Mais les propos du président laissent imaginer que le référendum révocatoire pourrait être suspendu.

Comme il est rédigé, l'état d'exception peut être utilisé pour justifier la suspension du référendum. Il accuse l'Assemblée nationale de déstabiliser le gouvernement. À cela s'ajoutent les manœuvres pour ralentir le processus. Le Conseil national électoral prend du retard dans la vérification des signatures. Mais on ne peut enfreindre un droit politique des citoyens en le qualifiant de « coup d'État constitutionnel en marche ». La révocation a été mise en place par Hugo Chavez lui-même. Il a été le premier à se soumettre à un référendum révocatoire alors que les sondages ne lui étaient pas favorables et en sachant qu'il mettait en jeu l'avenir de la révolution bolivarienne. Ce n'est pas un élément accessoire ou décoratif de la Constitution mais un composant essentiel de la démocratie participative. Il n'y a pas d'autres voies pour résoudre l'actuelle crise économique, sociale et politique. Aller à l'encontre de la Constitution ouvrirait la voie aux manœuvres violentes, autoritaires et despotiques.

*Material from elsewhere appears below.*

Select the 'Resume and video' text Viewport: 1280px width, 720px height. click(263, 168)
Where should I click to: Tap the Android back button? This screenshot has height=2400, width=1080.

Víctor Alvarez © Jean-Baptiste Mouttet Víctor Alvarez © Jean-Baptiste Mouttet

Vous pensez qu'une cohabitation est toujours possible ?

Les anciens dirigeants José Luis Rodríguez Zapatero (Espagne), Leonel Fernández (République dominicaine) et Martín Torrijos (Panamá) ont rencontré Nicolas Maduro et des membres de l'opposition le 18 mai pour trouver une solution politique au conflit. Il y a trois scénarios possibles : un gouvernement de coalition où l'opposition aurait des ministères et des postes clefs, au Tribunal suprême de justice par exemple, sans que le référendum révocatoire n'ait lieu. Dans ce scénario, l'opposition perdrait le leadership qu'elle est en train de construire. Le processus du référendum est déjà bien engagé. Autre possibilité : un gouvernement de coalition mais où le référendum révocatoire se maintiendrait. Le gouvernement approuverait des réformes voulues par l'opposition qu'il a jusqu'ici rejetées. De son côté, l'opposition accepterait des lois voulues par le chavisme. Dans un troisième scénario, la lutte se poursuit entre un gouvernement qui a décrété l'état d'exception et une opposition qui poursuit ses actions pour obtenir le référendum révocatoire. Cela intensifierait le conflit.